Prof. Bob Bruno also thinks manufacturing might experience a mild increase. Bruno is director of the labor education program at the University of Illinois-Chicago.
“Unions have negotiated lower entry-level wages,” Bruno said. “The cost of borrowing money is low. Healthcare costs will be somewhat alleviated by the Affordable Care Act when it comes into force. I think manufacturing is on a bit of a rebound.”
That’s good news for overall employment rates. For every manufacturing job created, another five to seven support jobs are created, Bruno said.
Still, it’s a bit early to break out the champagne.
“When we started this millennium we had about 900,000 jobs,” Denzler said. “We have about 600,000 now. We think there will be a growing trend. I’m not sure we will get back to where we were 15 years ago due to increases in productivity and automation.”

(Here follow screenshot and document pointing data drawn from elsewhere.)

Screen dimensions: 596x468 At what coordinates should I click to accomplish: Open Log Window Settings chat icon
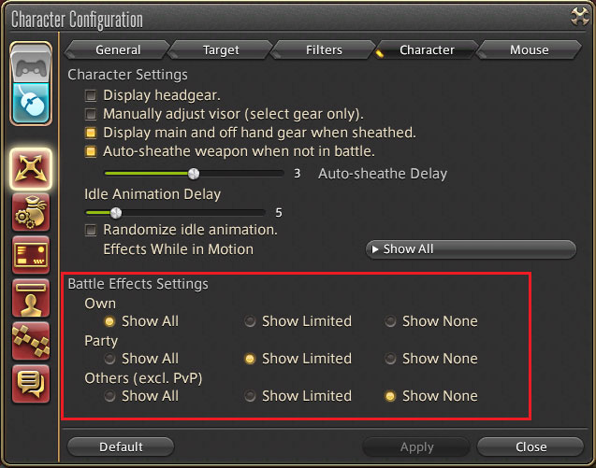(x=31, y=384)
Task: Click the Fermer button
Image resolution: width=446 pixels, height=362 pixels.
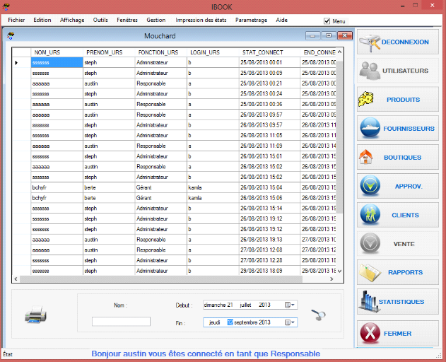Action: tap(398, 333)
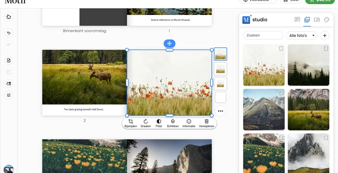This screenshot has width=338, height=173.
Task: Toggle bookmark on deer meadow thumbnail
Action: click(326, 93)
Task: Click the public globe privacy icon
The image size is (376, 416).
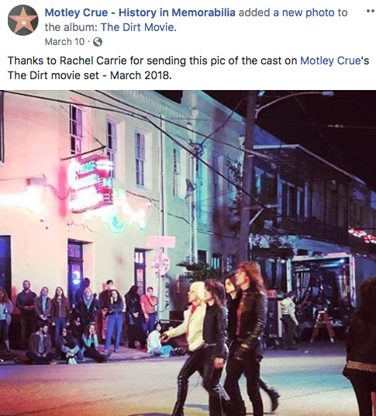Action: pos(98,42)
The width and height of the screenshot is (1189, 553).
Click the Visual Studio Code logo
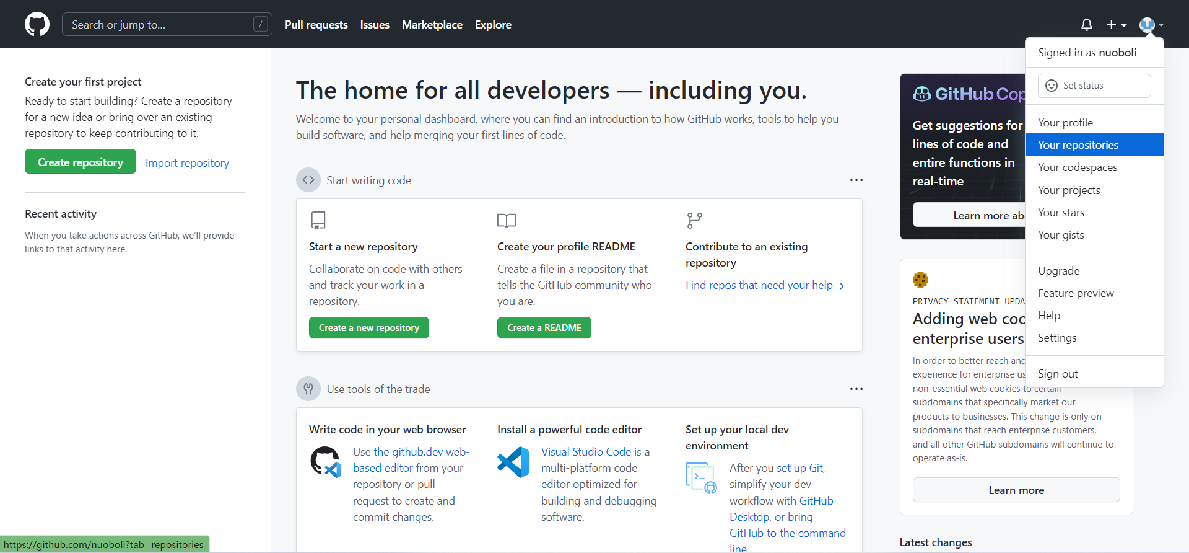tap(513, 462)
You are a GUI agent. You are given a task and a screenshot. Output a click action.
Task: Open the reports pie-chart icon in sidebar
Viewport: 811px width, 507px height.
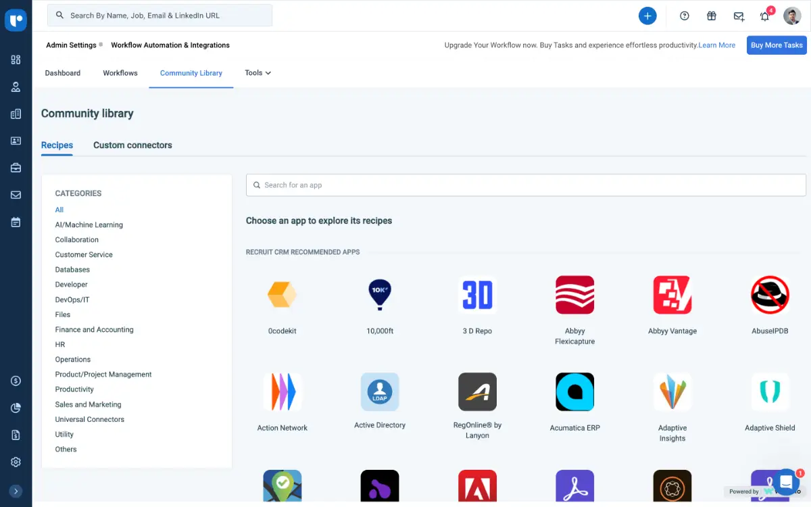pos(16,408)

Manufacturers decide where to locate based on a number of factors. Those include a skilled labor force, the cost of labor, transportation access and cost, friendliness of the host community, proximity to suppliers or market and tax subsidies.
John Schneider, economic development director for the village of Franklin Park, works to attract and retain manufacturing and other types of business. He talks to industrial brokers, makes cold calls, mails out lists of available properties, talks to the Alliance of Illinois Manufacturers and similar groups and goes on “retention visits” to businesses most Fridays.
“I’ve become a kind of cheerleader for this,” Schneider said.
Franklin Park, said Schneider, can offer appropriately priced sites, proximity to Chicago, various modes of transportation (O’Hare, rail, expressway), quick turnaround on permitting, assistance in researching subsidy programs and access to quality employees.
Manufacturers, including in Franklin Park, claim difficulty in finding employees with needed skills. Bruno said there is “some validity” to that claim.
Denzler said workforce training is a huge issue.
“There are 300,000 (manufacturing employees) expected to retire in the next 10 to 15 years,” Denzler said. “Not only do we have to replace those but also add new hires.